EXISTE UNA HISTORIA que se ha transmitido de generación en generación, como un vino añejo o un secreto familiar. Una historia que hunde sus raíces en la rica tradición de nuestra cultura y que narra cómo las carnes asadas solían ser, realmente, carne asada.
En aquellos días, la carne se adquiría en la carnicería local, un lugar donde el carnicero conocía a cada cliente por su nombre y sabía qué tipo de carne preferían. Se pedía de la forma más sencilla posible: “carne para asar”. No había necesidad de detalles extravagantes como el grosor en pulgadas o la certificación de origen. La carne era simplemente eso, carne.

En aquel entonces, no se usaban técnicas de suavizado de la carne con enzimas como la papayina u otras similares. La carne, en su estado más puro, no era maridada ni bañada en rubs o aderezos complicados. Todo lo que se necesitaba era un poco de sal y limón. El sabor predominante era el de la carne misma, su esencia resaltada por la simplicidad de los condimentos.
Después de la sazón, la carne se colocaba al fuego. El asador no era un artefacto sofisticado con tapa ni tampoco cerámico. Era un asador de material, una estructura sencilla que hacía su trabajo sin lujos. Usualmente, este se ubicaba en el fondo del jardín, cerca de un naranjo. La fragancia de las flores de naranjo se mezclaba con el aroma de la carne asada, creando una atmósfera única e inolvidable.
El asador era una máquina de guerra en la cocina, con su parrilla retorcida por el calor de innumerables sesiones de asado. El fuego era siempre abundante, creando una danza de chispas y llamas que iluminaba el ambiente nocturno. No había termómetros para controlar la temperatura interna de la carne. El tiempo se medía de una manera más humana, más tradicional. Cuando el corrido que sonaba en la radio llegaba a su fin, sabías que era el momento de voltear la carne.

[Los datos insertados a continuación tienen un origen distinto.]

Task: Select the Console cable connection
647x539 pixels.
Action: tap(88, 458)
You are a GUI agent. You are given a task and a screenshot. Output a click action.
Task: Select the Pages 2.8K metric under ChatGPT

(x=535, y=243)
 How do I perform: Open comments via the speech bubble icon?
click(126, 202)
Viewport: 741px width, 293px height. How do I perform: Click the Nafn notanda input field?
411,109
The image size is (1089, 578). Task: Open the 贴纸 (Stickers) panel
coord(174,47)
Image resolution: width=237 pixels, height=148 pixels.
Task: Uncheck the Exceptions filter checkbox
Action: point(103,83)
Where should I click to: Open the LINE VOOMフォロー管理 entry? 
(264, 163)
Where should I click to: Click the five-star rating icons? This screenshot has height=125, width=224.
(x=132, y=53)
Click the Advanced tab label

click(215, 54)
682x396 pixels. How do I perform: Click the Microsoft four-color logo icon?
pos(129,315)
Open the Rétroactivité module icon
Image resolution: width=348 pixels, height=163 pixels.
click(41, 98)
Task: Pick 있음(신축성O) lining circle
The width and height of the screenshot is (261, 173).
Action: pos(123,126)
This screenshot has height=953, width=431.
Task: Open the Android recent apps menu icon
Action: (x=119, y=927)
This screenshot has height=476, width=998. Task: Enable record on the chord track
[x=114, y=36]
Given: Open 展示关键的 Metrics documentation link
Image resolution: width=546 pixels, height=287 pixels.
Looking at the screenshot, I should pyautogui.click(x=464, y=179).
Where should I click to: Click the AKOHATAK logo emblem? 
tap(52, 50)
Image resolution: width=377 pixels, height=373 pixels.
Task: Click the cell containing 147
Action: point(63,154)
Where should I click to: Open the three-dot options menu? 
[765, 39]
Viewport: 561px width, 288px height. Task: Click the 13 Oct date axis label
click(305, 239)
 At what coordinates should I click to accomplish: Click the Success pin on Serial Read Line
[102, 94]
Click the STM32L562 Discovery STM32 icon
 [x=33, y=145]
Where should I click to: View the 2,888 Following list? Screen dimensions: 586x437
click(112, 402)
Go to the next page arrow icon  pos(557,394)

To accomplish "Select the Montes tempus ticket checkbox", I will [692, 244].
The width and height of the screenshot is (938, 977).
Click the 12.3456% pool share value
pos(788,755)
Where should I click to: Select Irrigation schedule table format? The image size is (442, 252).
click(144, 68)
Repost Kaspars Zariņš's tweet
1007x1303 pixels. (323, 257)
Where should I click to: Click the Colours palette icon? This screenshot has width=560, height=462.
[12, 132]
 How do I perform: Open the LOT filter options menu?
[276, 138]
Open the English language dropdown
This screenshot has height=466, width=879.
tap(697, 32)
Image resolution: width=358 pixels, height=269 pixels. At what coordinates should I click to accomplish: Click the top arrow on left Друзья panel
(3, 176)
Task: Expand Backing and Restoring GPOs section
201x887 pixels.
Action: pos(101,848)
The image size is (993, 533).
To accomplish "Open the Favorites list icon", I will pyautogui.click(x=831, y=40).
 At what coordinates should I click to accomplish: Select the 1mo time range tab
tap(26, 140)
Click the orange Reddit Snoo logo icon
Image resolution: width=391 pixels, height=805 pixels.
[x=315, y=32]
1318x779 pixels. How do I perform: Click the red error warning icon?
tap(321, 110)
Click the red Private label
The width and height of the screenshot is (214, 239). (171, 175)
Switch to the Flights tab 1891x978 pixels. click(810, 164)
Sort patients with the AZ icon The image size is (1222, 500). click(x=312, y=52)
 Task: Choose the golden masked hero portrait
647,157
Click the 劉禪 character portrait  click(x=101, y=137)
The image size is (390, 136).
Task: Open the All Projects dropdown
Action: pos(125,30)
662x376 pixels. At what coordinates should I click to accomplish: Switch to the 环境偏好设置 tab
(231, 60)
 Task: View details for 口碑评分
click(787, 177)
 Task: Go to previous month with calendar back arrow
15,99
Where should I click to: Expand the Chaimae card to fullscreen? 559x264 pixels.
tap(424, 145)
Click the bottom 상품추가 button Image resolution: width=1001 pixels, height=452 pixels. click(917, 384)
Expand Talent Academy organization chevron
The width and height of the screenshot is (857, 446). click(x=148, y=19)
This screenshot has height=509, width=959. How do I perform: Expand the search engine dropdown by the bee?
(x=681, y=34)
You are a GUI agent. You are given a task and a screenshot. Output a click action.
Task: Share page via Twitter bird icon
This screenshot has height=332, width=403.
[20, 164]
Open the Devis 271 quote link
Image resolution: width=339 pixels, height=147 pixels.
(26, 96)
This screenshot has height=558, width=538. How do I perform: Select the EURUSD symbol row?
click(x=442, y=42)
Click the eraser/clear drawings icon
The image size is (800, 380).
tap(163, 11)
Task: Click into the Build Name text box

Una vez lista, la carne se cortaba en una tabla, un ritual que todos observaban con anticipación. Cada persona se armaba sus propios tacos, no había reglas ni formalidades, solo el gozo de la comida hecha en casa. La salsa, hecha en el lugar con tomates frescos y chiles, se agregaba generosamente. Para completar el sabor, se recogía un poco de cebolla asada con limón y, si tenías suerte, podías agregar una rebanada de aguacate.
La experiencia no era solo sobre la comida. Era un acontecimiento social, con todos congregados alrededor del asador, esperando el próximo pedazo de carne. No había “cortes” como tal, solo pedazos de carne que continuaban la confección de más tacos mientras las conversaciones, risas y anécdotas llenaban el aire.
Limpiar los dedos era una tarea que recaía en el fiel pantalón de mezclilla. No se trataba de delicadeza sino de disfrutar la comida al máximo. No se conocían los quesos gourmet como el Brie o los champiñones Portobello, tampoco había salsas artesanales de mango o piña. La mera idea de un pay de manzana con frutos rojos era algo impensable.
El corazón de estas reuniones residía en tres componentes esenciales: la carne asada, los corridos y canciones que caracterizan a nuestra gente y, por supuesto, la presencia de buenos amigos y mucha cerveza. En aquellos tiempos, la música de nuestra tierra, a menudo denominada “agropecuaria” por los ajenos a nuestra cultura, formaba la banda sonora de estos eventos, creando un ambiente auténtico y lleno de sabor local.
Y, después de todo, la esencia de aquellos días no era solo la carne asada, sino la camaradería y la convivencia, el compartir experiencias, anécdotas y risas alrededor de un fuego y de un platillo tradicional. Eran días de sencillez, donde el placer de la comida no estaba en la sofisticación sino en la autenticidad y la tradición.
A veces, en la quietud de la noche, recuerdo aquellos tiempos y aquellos sabores con un cariño especial. Esos días de carnes asadas en el jardín, bajo la sombra del naranjo, con el corrido resonando en el aire y el sabor de la carne fresca en el paladar. Esas son las carnes asadas que, con frecuencia, mucho frecuencia, extraño.